More on Money

There is an excellent article on the New York Times called The Rise of the Machines, which details just how little anyone seems to understand some of the financial instruments and their vast global interdependencies.

It reminds me first and foremost of the time that I saw Bill Joy speak at the Kennedy School of Government. It was in the midst of the dot com boom, and Bill Joy was singing to quite a different tune. According to Joy, with three main inputs into the future, science and technological progress, broader access to education and the spread of information, and violence, one of them has to change to avoid impending doom. The unabomber was working on retarding the first, no one has ever successfully seriously slowed the second (and do we want to have to obtain a “license” to be educated?), and so the third looks strangely like the most likely to change in the most fundamental way as little as that seems any more possible than altering the first two.

I also read a book called Digital Soul, which was actually much more interesting than I expected. I thought it was going to rehash all of the same issues, but it presented some fairly interesting insights. For example, people often ponder “artificial intelligence”, but in the book, Thomas Georges introduced me to the term “artificial stupidity”, asking what it would even look like. The idea is generally that we assume that a superior intelligence would look a lot like our own, using human intelligence as the benchmark, and how stupidity must be included in human definitions of intelligence. However, we already have computer intelligence that is far, far superior to our own, just different for different purposes. How would we recognize a superior intelligence if it emerged any more than a cow can recognize our intelligence as superior to its own?

Overall, I continue to insist that we need to put money back in the service of humanity. It is the lever that has the most leverage on all three major inputs into the future given how pervasive it is. I found it interesting and completely unsurprising to read that Ithaca, NY, aims to become America’s first Podcar City. Tell me there is no correlation between that type of progressive, big dream thinking, and one of the main types of money that they use.

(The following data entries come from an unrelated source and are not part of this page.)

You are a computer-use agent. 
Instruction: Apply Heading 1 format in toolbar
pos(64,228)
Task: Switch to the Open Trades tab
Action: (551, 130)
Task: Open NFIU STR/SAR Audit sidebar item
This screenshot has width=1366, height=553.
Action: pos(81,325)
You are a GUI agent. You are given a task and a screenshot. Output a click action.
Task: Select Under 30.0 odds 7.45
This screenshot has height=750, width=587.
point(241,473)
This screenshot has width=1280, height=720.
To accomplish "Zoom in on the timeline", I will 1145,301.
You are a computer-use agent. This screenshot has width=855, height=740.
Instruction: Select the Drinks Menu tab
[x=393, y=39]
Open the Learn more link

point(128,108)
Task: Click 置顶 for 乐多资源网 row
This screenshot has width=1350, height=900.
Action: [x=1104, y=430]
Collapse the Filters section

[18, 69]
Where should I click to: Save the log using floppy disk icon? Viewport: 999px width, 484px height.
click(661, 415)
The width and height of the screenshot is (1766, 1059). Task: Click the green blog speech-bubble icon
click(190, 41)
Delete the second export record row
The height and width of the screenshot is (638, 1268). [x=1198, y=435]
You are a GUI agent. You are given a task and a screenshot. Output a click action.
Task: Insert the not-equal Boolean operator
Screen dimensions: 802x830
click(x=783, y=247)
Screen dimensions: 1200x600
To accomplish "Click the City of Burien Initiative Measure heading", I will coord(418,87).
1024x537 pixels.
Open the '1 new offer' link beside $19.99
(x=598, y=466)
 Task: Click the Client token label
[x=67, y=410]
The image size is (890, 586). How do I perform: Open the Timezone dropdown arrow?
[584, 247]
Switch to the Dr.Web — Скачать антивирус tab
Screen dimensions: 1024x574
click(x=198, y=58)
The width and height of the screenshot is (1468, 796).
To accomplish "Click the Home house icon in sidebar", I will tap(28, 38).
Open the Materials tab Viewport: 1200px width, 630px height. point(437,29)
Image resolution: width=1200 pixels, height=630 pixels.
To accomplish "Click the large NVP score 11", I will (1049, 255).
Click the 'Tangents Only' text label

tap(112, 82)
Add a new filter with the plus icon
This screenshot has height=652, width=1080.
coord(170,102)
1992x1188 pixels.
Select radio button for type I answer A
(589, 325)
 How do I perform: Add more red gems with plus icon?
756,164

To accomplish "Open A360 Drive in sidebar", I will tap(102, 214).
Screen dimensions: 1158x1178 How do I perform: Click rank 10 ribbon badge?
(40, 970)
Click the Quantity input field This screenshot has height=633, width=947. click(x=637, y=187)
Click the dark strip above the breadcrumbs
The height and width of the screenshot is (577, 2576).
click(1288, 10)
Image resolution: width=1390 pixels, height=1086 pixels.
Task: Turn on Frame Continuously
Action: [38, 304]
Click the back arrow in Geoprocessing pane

Which would be better? A one trillion dollar bailout of wacky financial instruments that no one understands (merely perpetuating and prolonging this deaf, dumb, and blind system of things…if we do that at least we should teach “it” to read), or a global supersonic maglev subway system allowing anyone to get anywhere in the world in under three hours? The latter could probably even be accomplished for less than that, but we the humans have no choice in the matter. The only way to prove otherwise is to just do it.